Indeed, it was the “mehdal”, the failure of Israel’s leadership which was the one thing that stuck in people’s minds. The great Israel sociologist Prof. Charles Liebman, ztz”l, wrote a seminal article called “The myth of defeat; the memory of the Yom Kippur War in Israeli society.” (Middle Eastern Studies 29,3 (1993) 399-418) He explains that usually defeats are turned into myths of victory. People die, and you never want to say they died for nothing, so you begin to fantasize and mythologize that there was a victory. That is the story of Masada, and of Tel Hai. These are defeats that were turned into victories. But, in this case, a victory was turned into a myth of defeat. Liebman explained that the fact that society insisted on calling it a defeat is because it shattered a lot of the dreams and fantasies Israelis had about their own society following the Six Day War, as well as the notion that somehow Jews were safe in Israel.

 

On the other hand, by blaming the “defeat” on the shortcomings of leadership, people were able to pretend that they could be in control of their future and their security.

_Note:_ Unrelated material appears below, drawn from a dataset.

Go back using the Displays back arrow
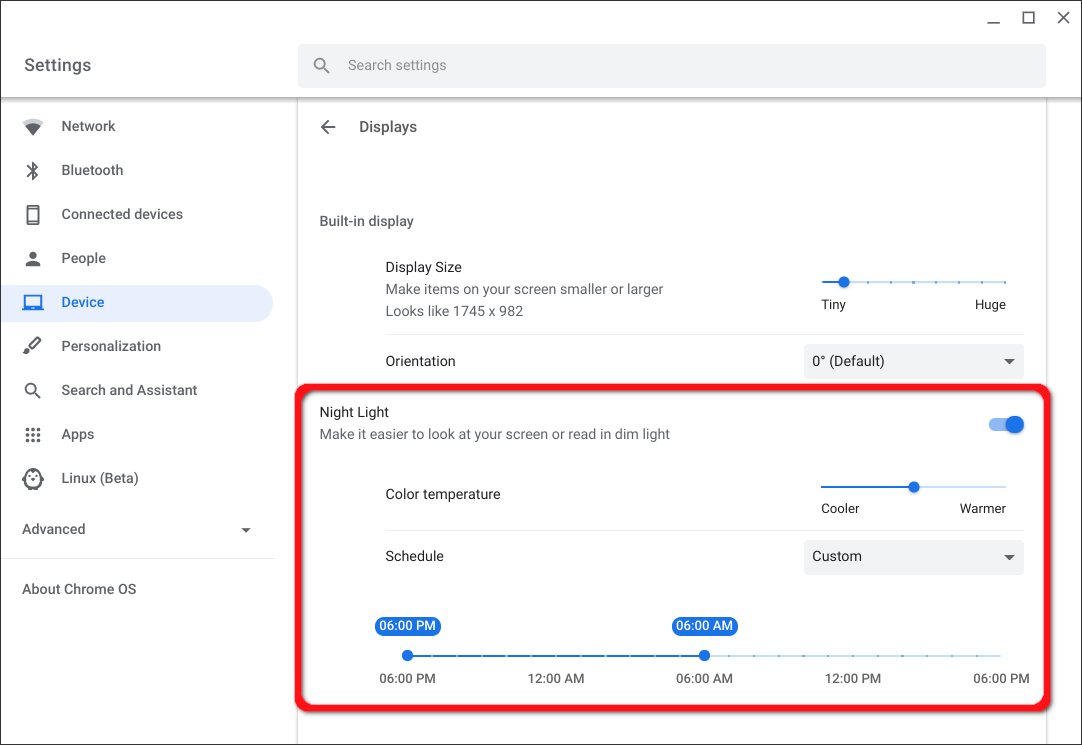 point(328,127)
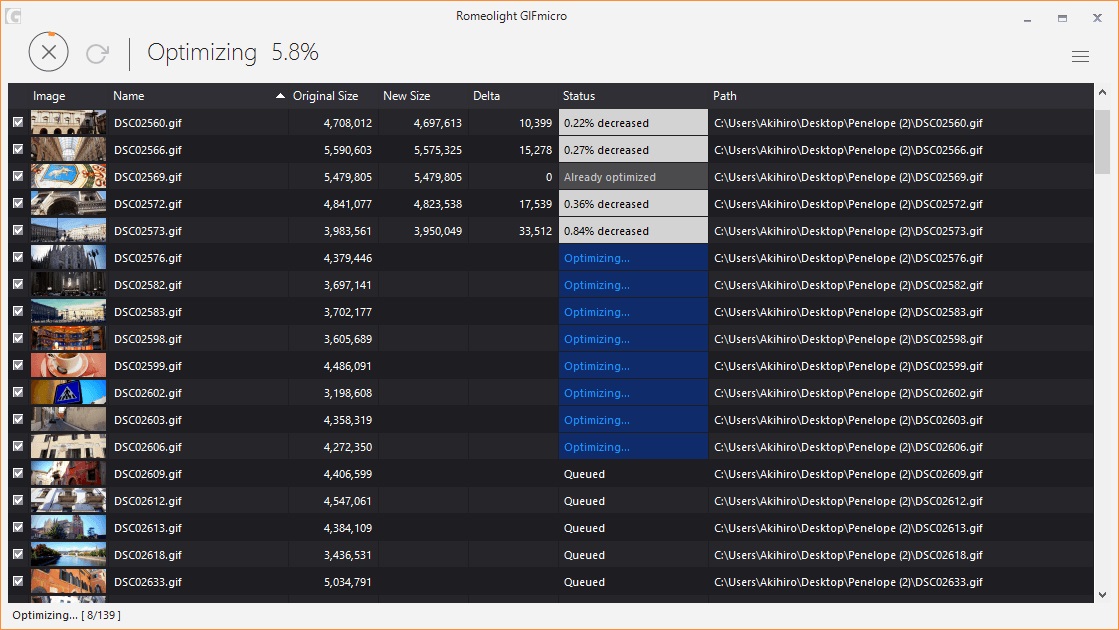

This was the impetus for the movements that grew out of the war that were intended to return control of its destiny to the nation. The movements dedicated to control of all of the land of Israel, those dedicated to giving up part of the land to have an accord with Palestinians, and even the one which worked to make all Jews Haredi so that a ReligiousState could be created out of the secular one. Actually, no one can understand Israeli society today without studying the aftermath of that war. But, it is also the impetus for many people to return to a complacency by thinking that since we know what caused the “mehdal” certainly our new leadership will avoid it.

 

One possible reaction did not turn into a major movement. That is one which would claim that each individual taking responsibility for the consequences of their actions can transform Israeli society. The emphasis has been on external factors that if addressed correctly will bring salvation. My religious worldview tends more to stress an emphasis on internal factors, on relationships between people as the path to correcting the faults of arrogance and shortsightedness. It is this path that I have tried to implement both in community building and in education. It is, I believe, the secret behind the communal success of Masorti congregations, such as my own Magen Avraham in Omer, and of the worldview which we teach, through say MercazShiluvEducationalCenter. It is clear to me that my own efforts have also been a result of my experiences in this war. May the purity that we feel at the end of Yom Kippur be translated into life.